Tissue specific expression analysis was performed in leaf, stem and root tissues of pearl millet. Expression analysis showed that 22 PgWRKYs were expressed in at least one of the selected tissues (Figure 9, Additional file 12; Figure S3). While PgWRKY16, PgWRKY39 and PgWRKY55 were not expressed in any of the analyzed tissues. PgWRKY4, PgWRKY18 and PgWRKY96 were predominantly expressed only in root tissues. Moreover, the majority of the PgWRKYs were showing less expression in stem compared to leaf and root tissues, except PgWRKY41 and PgWRKY44. Additionally, 8 PgWRKYs (PgWRKY2, PgWRKY3, PgWRKY28, PgWRKY46, PgWRKY52, PgWRKY56, PgWRKY74 and PgWRKY92) showed relatively higher expression in leaves compared to stem and root; 10 PgWRKYs (PgWRKY4, PgWRKY6, PgWRKY18, PgWRKY33, PgWRKY59, PgWRKY62, PgWRKY65, PgWRKY72, PgWRKY76 and PgWRKY96) showed relatively higher expression in roots compared to leaf and stem; 2 PgWRKYs (PgWRKY41 and PgWRKY44) showed relatively higher expression in stem compared to leaf and root tissues, while remaining 2 PgWRKYs showed similar expression pattern.
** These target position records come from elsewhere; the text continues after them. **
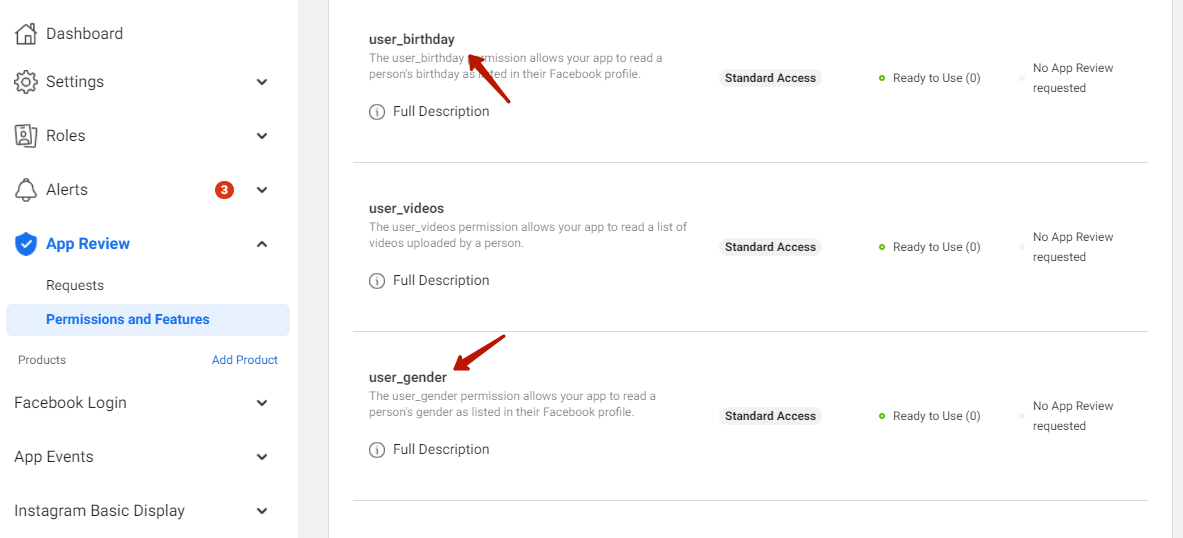
Task: Click the Dashboard house icon
Action: tap(26, 34)
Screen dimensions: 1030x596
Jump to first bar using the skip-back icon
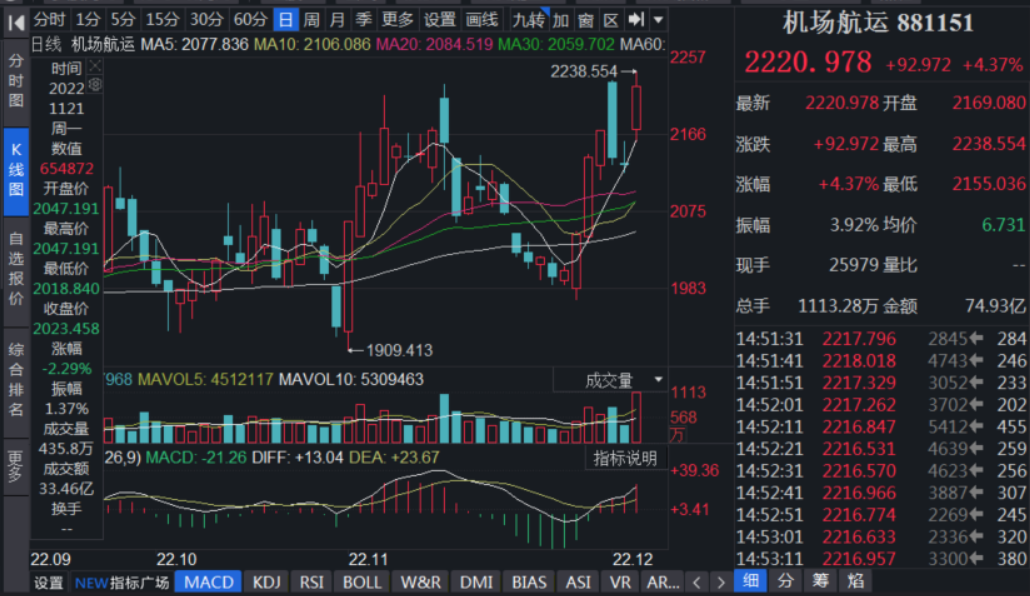[15, 20]
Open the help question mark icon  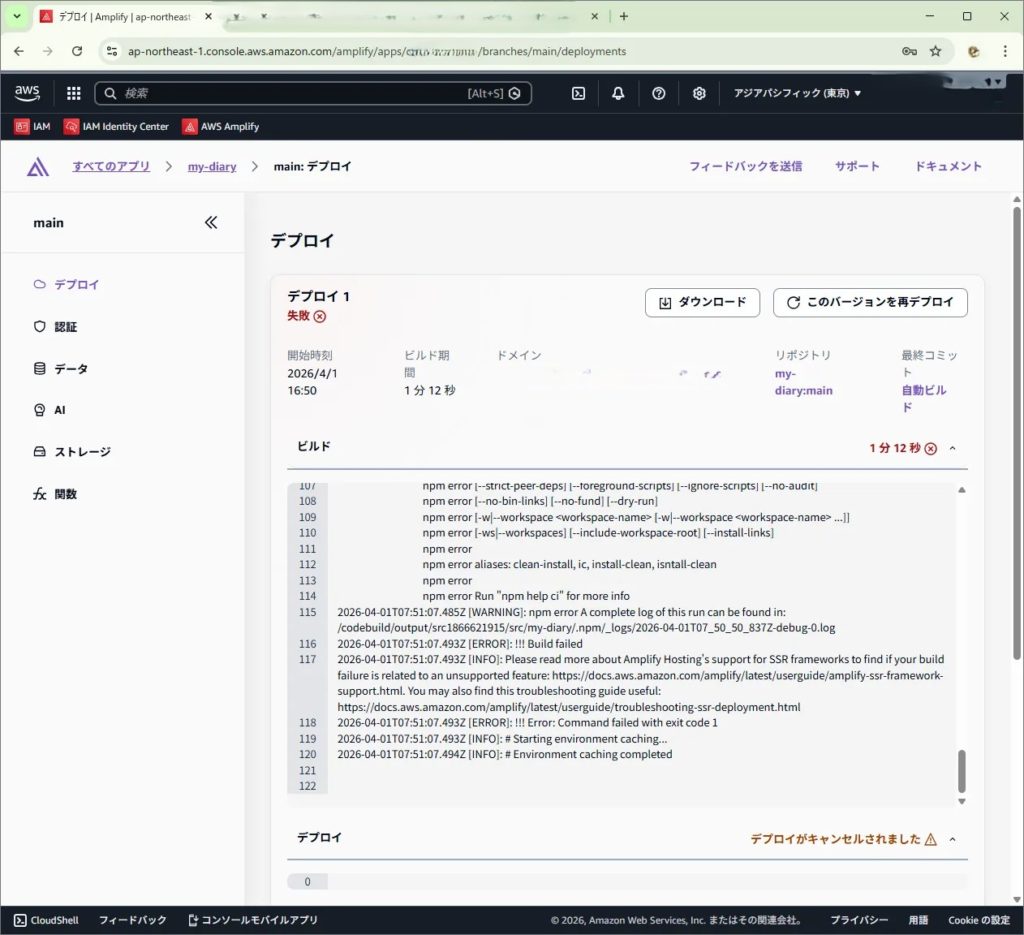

The expression patterns of selected PgWRKYs were analyzed under drought and salt stress conditions at different time points using qRT-PCR. As shown in Figures 10a and 10b, most of the PgWRKYs showed differential expression levels under both dehydration and salinity stress conditions at different time points. Specifically, under drought stress condition, we observed the upregulation of six PgWRKYs and downregulation of nine PgWRKYs in terms of their transcript abundance. We found the expression level of PgWRKY96 and PgWRKY61 were significantly induced under drought stress condition. Whereas PgWRKY2, PgWRKY6, PgWRKY52, and PgWRKY74 were significantly downregulated. Similarly, under salt stress condition five PgWRKYs were upregulated and nine PgWRKYs were down regulated when compared to control samples. The salt treated plants showed significant upregulation of PgWRKY62 and downregulation of PgWRKY33, PgWRKY44, PgWRKY59, PgWRKY61 and PgWRKY65, compared to control plants at respective time points. The transcript abundance profile of PgWRKY62 showed similar upregulation pattern in both drought and salt stress conditions. Likewise, the expression pattern of PgWRKY33 and PgWRKY65 was found to be downregulated in both drought and salt stress conditions. In addition, we could not detect the transcripts of PgWRKY4, PgWRKY16, PgWRKY39 and PgWRKY55 in both semi-quantitative as well as in quantitative RT-PCR analysis under drought and salt stress treatments.